*Exercise task*:
Swap "checkbox" for "check box" and reproduce every row with no other change, omitting the pictures.

*Material for this task*:

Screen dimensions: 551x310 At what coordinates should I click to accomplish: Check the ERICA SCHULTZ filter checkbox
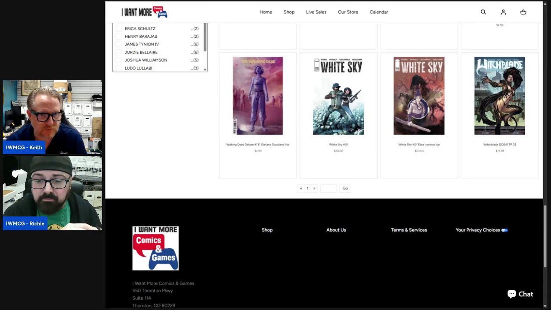pos(119,28)
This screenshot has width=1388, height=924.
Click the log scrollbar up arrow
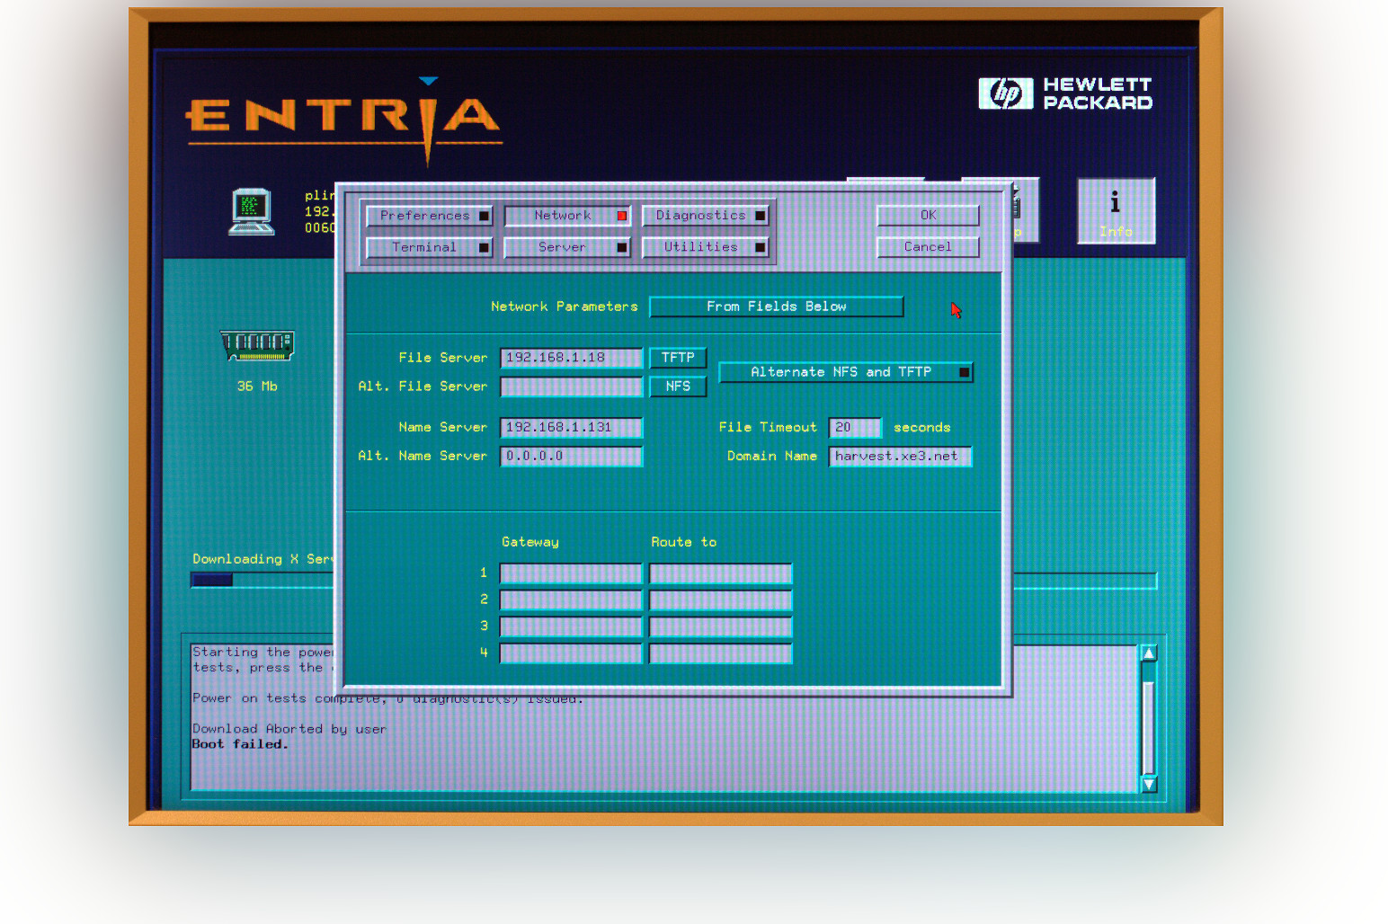click(x=1148, y=653)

*Task result*:
Screen dimensions: 551x310 At what coordinates should I click to accomplish: Check the ERICA SCHULTZ filter check box
pos(119,28)
This screenshot has width=1388, height=924.
Click the log scrollbar up arrow
click(x=1148, y=653)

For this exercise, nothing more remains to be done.